The technique is to present the subjects with a difficult task, say, crossing
an obstacle course in a short time, or better yet, a frightening one such as
making their first parachute jump. The troops are lined up in a very public,
large group, and told that if anybody had cold feet, he can back out now, and
no one will think the less of him for it. Of course, that last is total
nonsense, and everybody there knows it. The one who backs out will, by doing
so, be publicly humiliated, and looked down upon by all his buddies. No one
backs down. Afterwards, the troops, after being scared half out of their minds
by the jump, cannot believe they would do such a crazy, dangerous thing simply
to avoid a little embarrasment (which, of course, is exactly what they did
it), so they alter their attitudes to fit their actions. They decide that
they're rough and tough and they really like jumping out of airplanes.
   Another example, this one in civilian life, should show how the same
principle can be applied to entire populations without the concentrated
manipulation apparent in the military example above. In the 60's and early
70's, many school districts were forcibly desegregated by federal
court-ordered bussing. Both blacks and whites opposed this, as neither group
wanted its children shipped twenty miles away from home every day to attend
school.  Rather than engage in armed confrontations and police-state type
tactics to overcome the parent's objections by force, which would just have
hardened opposition to the already unpopular plan, federal officials, using
the principle of cognitive dissonance and the advice of psychologists well
versed in the technique, got subtle. They announced the bussing, but, to avoid
widespread noncooperation, they announced that anyone who was strongly opposed
to the idea could have his children exempted, and allowed to remain in his
neighborhood school. The kicker was that, when parents attempted to do so,
they encountered a deliberately contrived paperwork tangle of forms and
applications which had to be filled out to get their child exempted.  The
system was designed so that several trips to various offices in different
parts of town were required to complete the process. Naturally, few parents
went to the great amount of effort necessary to get all the way through this
process.
   They did not, however, realize that the paper tangle was the subtle
coercion component of a cognitive dissonance-based scheme.  Therefore they
didn't explain their failure to keep their kids from being bussed by saying
that it was too much trouble to fill out a few forms, (which was, in fact,
exactly the case), but rather resolved the conflict by deciding that bussing
for purposes of desegregation wasn't a bad thing after all.  Through subtle
coercion, thousands of members of the population were manipulated away from a
very firmly held prior opinion. When the Communist Chinese did this to our
GI's in North Korea, we called it brainwashing.  When we do it to our own
population at home, we call it social policy.

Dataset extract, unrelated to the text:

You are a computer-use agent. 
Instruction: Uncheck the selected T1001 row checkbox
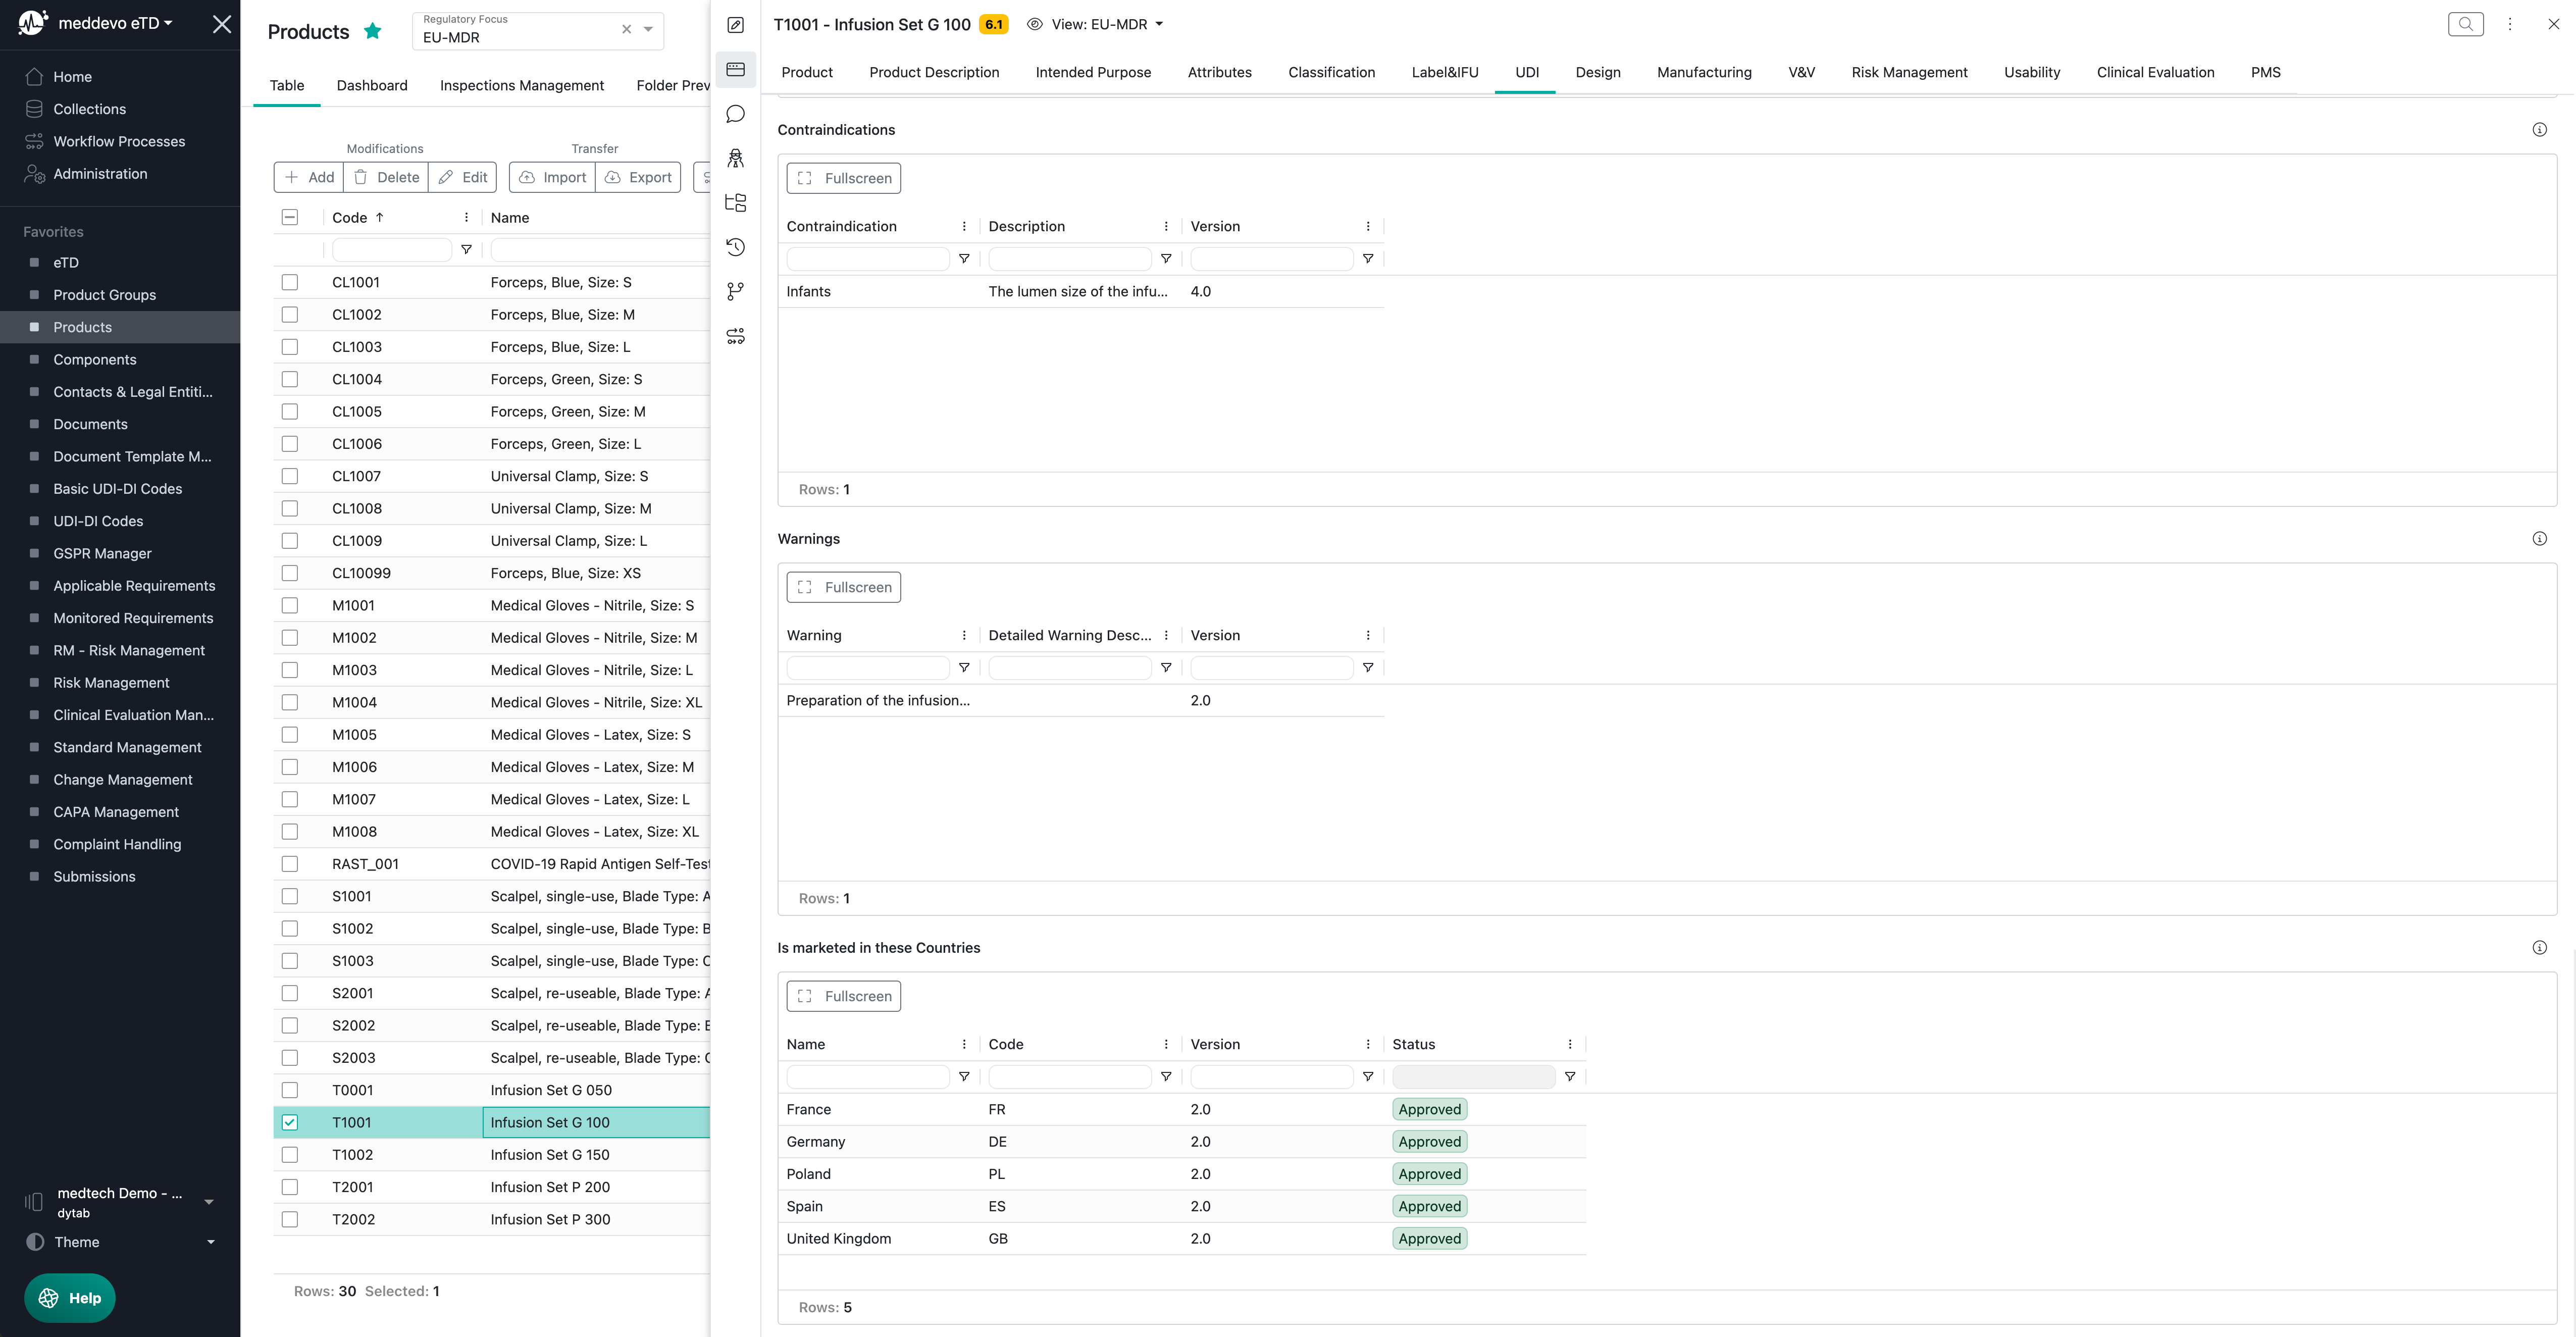pyautogui.click(x=290, y=1122)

   The good news is that once you understand the process, you can spot the
subtle coercions being applied to you, do what's required of you, and avoid
the trap by correctly attributing your actions to that subtle coercion. In
this way, you can become virtually immune to the technique, so your mind
remains your own. Understanding the technique will also allow you to
understand the cause of your friends' and relatives' changes of opinion to
conformity with what the puppetmasters want them to think, even though they
don't.
   The bad news is that, as government and other molders of opinion become
more skilled in the use of this method, they will succeed with most of the
population. The numbers who've been psychologically innoculated against this
form of control (hopefully including you, if you understand and remember this
explanation), or just too strong willed (read pig-headed) to be influenced,
will be a dwindling minority. Your survival in the future may well depend on
your ability both to resist such mental manipulations, and to understand their
effects well enough to pretend convincingly to have been influenced just like
everybody else. Once social control reaches a critical point, the last few
heretics are always hunted down and either killed (as in Nazi Germany) or
enslaved through less subtle methods (as in the Soviet gulags).
   Stay aware, stay inconspicuous, and stay alive! Good Luck.